**** DATA TO USE ****
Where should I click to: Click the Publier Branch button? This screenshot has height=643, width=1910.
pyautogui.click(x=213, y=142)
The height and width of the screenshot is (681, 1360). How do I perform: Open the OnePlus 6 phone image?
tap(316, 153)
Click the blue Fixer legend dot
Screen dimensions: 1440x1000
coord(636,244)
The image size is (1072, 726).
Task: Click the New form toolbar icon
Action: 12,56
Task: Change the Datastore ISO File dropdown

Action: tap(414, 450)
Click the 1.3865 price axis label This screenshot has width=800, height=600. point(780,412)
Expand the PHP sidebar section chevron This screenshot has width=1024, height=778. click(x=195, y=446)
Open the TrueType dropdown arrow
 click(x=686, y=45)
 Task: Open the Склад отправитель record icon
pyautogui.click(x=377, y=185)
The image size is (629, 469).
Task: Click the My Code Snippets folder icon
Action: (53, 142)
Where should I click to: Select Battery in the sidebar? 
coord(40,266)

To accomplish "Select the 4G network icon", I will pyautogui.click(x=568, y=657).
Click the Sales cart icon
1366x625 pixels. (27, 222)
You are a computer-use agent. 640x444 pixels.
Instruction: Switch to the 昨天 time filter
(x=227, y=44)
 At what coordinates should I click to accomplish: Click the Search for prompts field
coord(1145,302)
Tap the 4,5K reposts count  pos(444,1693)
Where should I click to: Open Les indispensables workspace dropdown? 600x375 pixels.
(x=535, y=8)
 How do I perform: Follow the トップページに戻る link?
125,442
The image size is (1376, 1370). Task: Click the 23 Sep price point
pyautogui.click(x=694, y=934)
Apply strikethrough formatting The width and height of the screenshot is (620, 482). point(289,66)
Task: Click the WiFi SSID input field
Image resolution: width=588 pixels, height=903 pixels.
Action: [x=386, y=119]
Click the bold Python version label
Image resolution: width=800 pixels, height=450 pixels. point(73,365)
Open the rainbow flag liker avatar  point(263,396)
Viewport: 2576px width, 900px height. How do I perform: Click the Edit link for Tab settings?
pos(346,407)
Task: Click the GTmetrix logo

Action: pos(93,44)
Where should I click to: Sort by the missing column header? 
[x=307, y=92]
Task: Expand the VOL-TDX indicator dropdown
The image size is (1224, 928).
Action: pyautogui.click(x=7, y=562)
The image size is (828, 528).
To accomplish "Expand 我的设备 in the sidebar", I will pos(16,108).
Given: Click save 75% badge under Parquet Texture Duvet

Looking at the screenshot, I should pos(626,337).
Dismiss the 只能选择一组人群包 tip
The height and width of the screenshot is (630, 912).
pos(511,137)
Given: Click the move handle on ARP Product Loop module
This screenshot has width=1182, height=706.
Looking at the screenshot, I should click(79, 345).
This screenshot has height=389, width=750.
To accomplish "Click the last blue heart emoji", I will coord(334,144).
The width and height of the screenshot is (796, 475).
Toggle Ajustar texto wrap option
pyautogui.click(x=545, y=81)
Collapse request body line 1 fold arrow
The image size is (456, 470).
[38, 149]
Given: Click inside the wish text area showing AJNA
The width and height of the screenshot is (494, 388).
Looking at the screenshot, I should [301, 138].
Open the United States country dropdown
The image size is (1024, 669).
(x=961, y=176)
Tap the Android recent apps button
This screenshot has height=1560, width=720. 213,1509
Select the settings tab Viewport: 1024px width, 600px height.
****
TASK TO COMPLETE | Without any alteration, repeat each entry shown above.

ANSWER TO THIS EXERCISE |
Where should I click to: Click the Publier Branch button? This screenshot has height=643, width=1910.
pyautogui.click(x=213, y=142)
The height and width of the screenshot is (681, 1360). How do I perform: Open the OnePlus 6 phone image?
tap(316, 153)
Click the blue Fixer legend dot
Screen dimensions: 1440x1000
coord(636,244)
The image size is (1072, 726).
Task: Click the New form toolbar icon
Action: 12,56
Task: Change the Datastore ISO File dropdown

Action: tap(414, 450)
Click the 1.3865 price axis label This screenshot has width=800, height=600. point(780,412)
Expand the PHP sidebar section chevron This screenshot has width=1024, height=778. click(x=195, y=446)
Open the TrueType dropdown arrow
 click(x=686, y=45)
 Task: Open the Склад отправитель record icon
pyautogui.click(x=377, y=185)
The image size is (629, 469).
Task: Click the My Code Snippets folder icon
Action: (53, 142)
Where should I click to: Select Battery in the sidebar? 
coord(40,266)

To accomplish "Select the 4G network icon", I will pyautogui.click(x=568, y=657).
Click the Sales cart icon
1366x625 pixels. (27, 222)
You are a computer-use agent. 640x444 pixels.
Instruction: Switch to the 昨天 time filter
(x=227, y=44)
 At what coordinates should I click to accomplish: Click the Search for prompts field
coord(1145,302)
Tap the 4,5K reposts count  pos(444,1693)
Where should I click to: Open Les indispensables workspace dropdown? 600x375 pixels.
(x=535, y=8)
 How do I perform: Follow the トップページに戻る link?
125,442
The image size is (1376, 1370). Task: Click the 23 Sep price point
pyautogui.click(x=694, y=934)
Apply strikethrough formatting The width and height of the screenshot is (620, 482). point(289,66)
Task: Click the WiFi SSID input field
Image resolution: width=588 pixels, height=903 pixels.
Action: [x=386, y=119]
Click the bold Python version label
Image resolution: width=800 pixels, height=450 pixels. point(73,365)
Open the rainbow flag liker avatar  point(263,396)
Viewport: 2576px width, 900px height. How do I perform: Click the Edit link for Tab settings?
pos(346,407)
Task: Click the GTmetrix logo

Action: pos(93,44)
Where should I click to: Sort by the missing column header? 
[x=307, y=92]
Task: Expand the VOL-TDX indicator dropdown
The image size is (1224, 928).
Action: pyautogui.click(x=7, y=562)
The image size is (828, 528).
To accomplish "Expand 我的设备 in the sidebar", I will pos(16,108).
Given: Click save 75% badge under Parquet Texture Duvet

Looking at the screenshot, I should pos(626,337).
Dismiss the 只能选择一组人群包 tip
The height and width of the screenshot is (630, 912).
pos(511,137)
Given: Click the move handle on ARP Product Loop module
This screenshot has width=1182, height=706.
Looking at the screenshot, I should click(79, 345).
This screenshot has height=389, width=750.
To accomplish "Click the last blue heart emoji", I will coord(334,144).
The width and height of the screenshot is (796, 475).
Toggle Ajustar texto wrap option
pyautogui.click(x=545, y=81)
Collapse request body line 1 fold arrow
The image size is (456, 470).
[38, 149]
Given: Click inside the wish text area showing AJNA
The width and height of the screenshot is (494, 388).
Looking at the screenshot, I should [301, 138].
Open the United States country dropdown
The image size is (1024, 669).
(x=961, y=176)
Tap the Android recent apps button
This screenshot has height=1560, width=720. 213,1509
Select the settings tab Viewport: 1024px width, 600px height.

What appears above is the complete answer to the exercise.